Records of text and element pointing

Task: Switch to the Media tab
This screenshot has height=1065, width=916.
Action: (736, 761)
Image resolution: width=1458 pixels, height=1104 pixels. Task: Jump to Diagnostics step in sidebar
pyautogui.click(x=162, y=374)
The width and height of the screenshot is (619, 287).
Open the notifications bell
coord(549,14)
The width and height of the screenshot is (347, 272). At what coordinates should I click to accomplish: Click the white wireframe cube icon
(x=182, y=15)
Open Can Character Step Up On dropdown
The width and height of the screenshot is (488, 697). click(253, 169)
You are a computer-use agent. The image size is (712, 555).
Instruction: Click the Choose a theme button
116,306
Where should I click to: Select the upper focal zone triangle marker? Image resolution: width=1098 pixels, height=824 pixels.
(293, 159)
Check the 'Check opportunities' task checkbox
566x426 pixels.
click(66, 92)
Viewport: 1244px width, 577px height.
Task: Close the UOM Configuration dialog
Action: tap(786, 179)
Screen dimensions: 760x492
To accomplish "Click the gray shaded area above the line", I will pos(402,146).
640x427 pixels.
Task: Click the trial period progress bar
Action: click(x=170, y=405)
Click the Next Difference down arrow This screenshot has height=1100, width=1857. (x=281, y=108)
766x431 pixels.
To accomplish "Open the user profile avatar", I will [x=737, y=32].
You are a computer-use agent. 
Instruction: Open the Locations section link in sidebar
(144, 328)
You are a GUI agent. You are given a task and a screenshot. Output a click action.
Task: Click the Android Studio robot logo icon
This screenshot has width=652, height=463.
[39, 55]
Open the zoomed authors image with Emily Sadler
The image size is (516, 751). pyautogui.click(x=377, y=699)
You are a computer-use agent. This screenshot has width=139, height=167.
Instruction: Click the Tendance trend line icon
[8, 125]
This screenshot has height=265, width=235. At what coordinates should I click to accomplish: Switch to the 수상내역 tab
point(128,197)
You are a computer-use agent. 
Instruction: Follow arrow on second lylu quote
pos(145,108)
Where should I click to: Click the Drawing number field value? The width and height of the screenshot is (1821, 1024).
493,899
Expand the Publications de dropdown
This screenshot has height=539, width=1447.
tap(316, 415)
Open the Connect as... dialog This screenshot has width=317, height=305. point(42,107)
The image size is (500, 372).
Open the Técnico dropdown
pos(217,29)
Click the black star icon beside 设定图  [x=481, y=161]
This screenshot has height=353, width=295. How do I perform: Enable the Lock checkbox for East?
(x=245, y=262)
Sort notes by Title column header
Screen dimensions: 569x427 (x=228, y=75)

[SHORT TASK] Copy out the material word for word, beginning at the line containing "Click the Next" and continuing through the line containing "point(128,197)", with both of those lines included.

[WRITTEN REPLY]
Click the Next Difference down arrow This screenshot has height=1100, width=1857. (x=281, y=108)
766x431 pixels.
To accomplish "Open the user profile avatar", I will [x=737, y=32].
You are a computer-use agent. 
Instruction: Open the Locations section link in sidebar
(144, 328)
You are a GUI agent. You are given a task and a screenshot. Output a click action.
Task: Click the Android Studio robot logo icon
This screenshot has width=652, height=463.
[39, 55]
Open the zoomed authors image with Emily Sadler
The image size is (516, 751). pyautogui.click(x=377, y=699)
You are a computer-use agent. This screenshot has width=139, height=167.
Instruction: Click the Tendance trend line icon
[8, 125]
This screenshot has height=265, width=235. At what coordinates should I click to accomplish: Switch to the 수상내역 tab
point(128,197)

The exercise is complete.